Now word comes that a possible compromise bill is in the works that could make the first substantial legislative changes to the ADA in over 15 years.  Human Resource Executive Online has the latest details (H/T Workplace Horizons):

According to the report, the proposed modified bill:

  • States that mitigating measures should not be considered when determining whether an impairment materially restricts an individual’s major life activity, including medical devices, assistive technology, behavior adaptations, reasonable accommodation or auxiliary aids. This would reverse the ruling in the Sutton vs. United Airlines decision by the U.S. Supreme Court that "mitigating measures" should be taken into account when determining whether a plaintiff is disabled.
  • Excludes minor impairments and impairments with an actual or expected duration of six months or less as disabilities.
  • States that employers would not need to provide reasonable accommodations to employees they regard as disabled.

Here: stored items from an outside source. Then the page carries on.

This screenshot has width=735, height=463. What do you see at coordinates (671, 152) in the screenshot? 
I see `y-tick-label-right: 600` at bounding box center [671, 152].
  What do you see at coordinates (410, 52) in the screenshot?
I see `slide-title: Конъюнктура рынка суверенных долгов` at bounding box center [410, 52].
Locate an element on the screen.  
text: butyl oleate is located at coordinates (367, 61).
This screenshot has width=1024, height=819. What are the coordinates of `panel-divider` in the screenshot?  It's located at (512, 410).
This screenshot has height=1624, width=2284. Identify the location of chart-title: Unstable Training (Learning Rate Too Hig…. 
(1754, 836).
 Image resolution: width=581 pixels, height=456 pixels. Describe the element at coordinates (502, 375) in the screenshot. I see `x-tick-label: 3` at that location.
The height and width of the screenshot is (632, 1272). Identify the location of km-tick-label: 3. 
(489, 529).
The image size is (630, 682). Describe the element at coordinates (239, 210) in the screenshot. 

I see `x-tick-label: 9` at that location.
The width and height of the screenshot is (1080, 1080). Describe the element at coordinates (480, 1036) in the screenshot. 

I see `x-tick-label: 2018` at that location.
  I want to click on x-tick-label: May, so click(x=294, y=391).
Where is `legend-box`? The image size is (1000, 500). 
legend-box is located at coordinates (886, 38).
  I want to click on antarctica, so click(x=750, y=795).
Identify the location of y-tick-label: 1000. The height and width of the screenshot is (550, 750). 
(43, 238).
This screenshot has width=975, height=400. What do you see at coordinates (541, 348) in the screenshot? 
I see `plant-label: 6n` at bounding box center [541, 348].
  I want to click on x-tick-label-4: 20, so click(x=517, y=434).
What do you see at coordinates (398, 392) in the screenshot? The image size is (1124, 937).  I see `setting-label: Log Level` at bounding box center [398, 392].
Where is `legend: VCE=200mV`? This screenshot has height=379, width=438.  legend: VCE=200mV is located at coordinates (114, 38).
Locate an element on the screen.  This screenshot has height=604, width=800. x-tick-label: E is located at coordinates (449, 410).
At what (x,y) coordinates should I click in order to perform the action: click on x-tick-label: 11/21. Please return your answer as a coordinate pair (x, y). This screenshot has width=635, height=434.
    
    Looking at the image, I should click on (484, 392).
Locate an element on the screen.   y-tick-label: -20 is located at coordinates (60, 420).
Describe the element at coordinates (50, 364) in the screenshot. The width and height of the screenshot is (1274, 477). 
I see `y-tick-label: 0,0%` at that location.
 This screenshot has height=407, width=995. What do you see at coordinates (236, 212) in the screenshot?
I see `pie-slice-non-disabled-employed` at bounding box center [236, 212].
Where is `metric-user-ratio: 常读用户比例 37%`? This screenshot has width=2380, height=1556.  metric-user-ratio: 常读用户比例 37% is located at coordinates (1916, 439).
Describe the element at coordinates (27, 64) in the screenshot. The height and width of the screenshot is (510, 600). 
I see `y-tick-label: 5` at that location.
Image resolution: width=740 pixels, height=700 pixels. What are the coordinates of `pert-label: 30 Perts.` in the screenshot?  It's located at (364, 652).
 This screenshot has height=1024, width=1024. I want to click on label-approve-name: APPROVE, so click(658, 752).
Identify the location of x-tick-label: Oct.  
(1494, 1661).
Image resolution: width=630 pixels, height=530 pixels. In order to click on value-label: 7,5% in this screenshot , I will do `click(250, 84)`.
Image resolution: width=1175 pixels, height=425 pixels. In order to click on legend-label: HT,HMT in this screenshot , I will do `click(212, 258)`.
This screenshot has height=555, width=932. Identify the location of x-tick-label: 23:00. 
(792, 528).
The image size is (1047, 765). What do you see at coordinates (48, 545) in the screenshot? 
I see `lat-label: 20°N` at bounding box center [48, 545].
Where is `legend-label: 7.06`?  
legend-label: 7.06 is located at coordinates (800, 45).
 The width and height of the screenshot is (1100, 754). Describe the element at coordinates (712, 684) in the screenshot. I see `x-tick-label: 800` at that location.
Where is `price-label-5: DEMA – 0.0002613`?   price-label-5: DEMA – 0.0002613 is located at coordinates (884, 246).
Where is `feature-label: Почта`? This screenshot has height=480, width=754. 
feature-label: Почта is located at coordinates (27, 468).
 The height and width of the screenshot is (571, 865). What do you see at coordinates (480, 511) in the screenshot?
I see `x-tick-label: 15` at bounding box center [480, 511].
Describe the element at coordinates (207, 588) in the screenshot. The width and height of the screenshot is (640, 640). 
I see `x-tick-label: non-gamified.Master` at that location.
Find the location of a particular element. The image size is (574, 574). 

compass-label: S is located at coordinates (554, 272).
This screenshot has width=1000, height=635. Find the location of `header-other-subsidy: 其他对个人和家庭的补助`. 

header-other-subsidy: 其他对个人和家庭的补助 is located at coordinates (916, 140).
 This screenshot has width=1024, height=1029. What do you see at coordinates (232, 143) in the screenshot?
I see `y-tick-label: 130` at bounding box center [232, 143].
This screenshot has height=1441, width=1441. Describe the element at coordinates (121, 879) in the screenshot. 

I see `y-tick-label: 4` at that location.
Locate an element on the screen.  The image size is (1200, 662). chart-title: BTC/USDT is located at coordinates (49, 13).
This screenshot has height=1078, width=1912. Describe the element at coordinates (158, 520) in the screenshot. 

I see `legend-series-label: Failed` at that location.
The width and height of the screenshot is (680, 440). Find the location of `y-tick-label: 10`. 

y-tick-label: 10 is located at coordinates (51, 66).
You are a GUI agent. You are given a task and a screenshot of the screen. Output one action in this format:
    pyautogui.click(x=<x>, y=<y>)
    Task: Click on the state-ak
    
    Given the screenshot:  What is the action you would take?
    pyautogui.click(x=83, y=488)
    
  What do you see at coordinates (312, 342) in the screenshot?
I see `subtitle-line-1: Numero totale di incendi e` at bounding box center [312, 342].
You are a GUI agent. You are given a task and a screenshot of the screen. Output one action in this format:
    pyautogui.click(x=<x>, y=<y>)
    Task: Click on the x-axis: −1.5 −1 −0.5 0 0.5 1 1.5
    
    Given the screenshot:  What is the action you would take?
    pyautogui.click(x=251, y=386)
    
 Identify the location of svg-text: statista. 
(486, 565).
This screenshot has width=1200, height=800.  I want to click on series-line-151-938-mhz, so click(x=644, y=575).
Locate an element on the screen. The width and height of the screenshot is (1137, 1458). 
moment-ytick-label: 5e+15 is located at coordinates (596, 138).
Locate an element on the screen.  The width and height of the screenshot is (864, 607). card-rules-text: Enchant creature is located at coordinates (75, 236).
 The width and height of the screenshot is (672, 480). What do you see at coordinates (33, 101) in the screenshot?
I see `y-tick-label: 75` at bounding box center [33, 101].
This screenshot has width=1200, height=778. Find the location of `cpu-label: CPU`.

  • Includes a section with examples of major life activities such as caring for oneself, seeing, hearing, eating, sleeping, walking, standing, lifting, bending, speaking, breathing, learning, reading, concentrating, thinking, communicating and working. The high court, in Toyota vs. Williams, ruled a disability must "substantially limit [an individual’s] daily life activities," not just abilities at work. The case involved the inability of an assembly worker with carpal tunnel syndrome to do her job.